How do you know when a chip is running correctly? Any idea when or why it might fail?
Lots of variables are involved in determining how well a chip is operating because it doesn’t simply come down to the results of some computation or how well a chip might be controlling a motor right now. Artificial intelligence and machine learning (AI/ML) is being used to check the health of the motor, but what about the health of the chip? That requires a different set of sensors. This is where proteanTecs comes into play with on-chip support to deliver status information for AI analysis (Fig. 1).

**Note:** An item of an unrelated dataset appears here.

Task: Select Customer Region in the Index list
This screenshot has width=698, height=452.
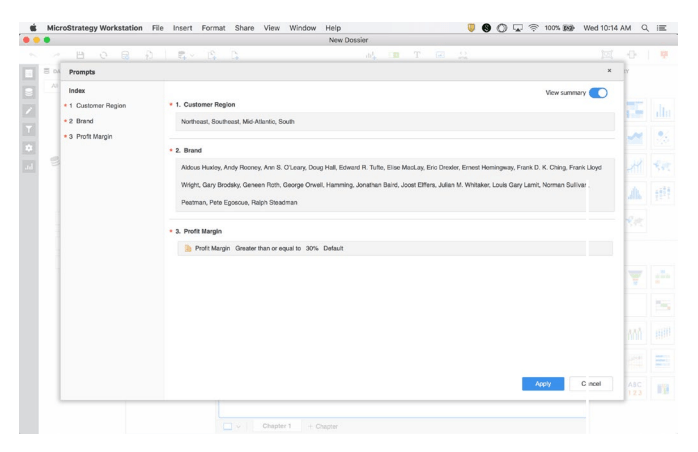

I talked with Noam Brousard, Vice President Solutions Engineering at proteanTecs, about the company’s on-chip telemetry solution.
The Challenge of Adding Chip Telemetry
Developers often utilize JTAG for debugging and event tracking features like Arm’s Embedded Trace Macrocell (ETM) can provide information about the computations being performed. However, they typically lack details like chip temperature or other aspects that would be useful in providing overall chip health information. Arm’s Performance Monitoring Unit (PMU) is also focused on the computational units, which are only a part of the system.
proteanTecs’ support works in a similar fashion, being included as additional IP called Agents within the chip design, but it targets different details that can provide insight into the health of the chip (Fig. 2). This information is pulled in a fashion similar to JTAG, ETM, or PMU data, so it can be uploaded to the cloud for analysis. AI models are able to be trained on this data to detect potential problems, defects, or future problems.
Over a dozen standard Agents can be added to a chip design. These are tied together with proteanTecs’ network and support logic that delivers captured data for analysis.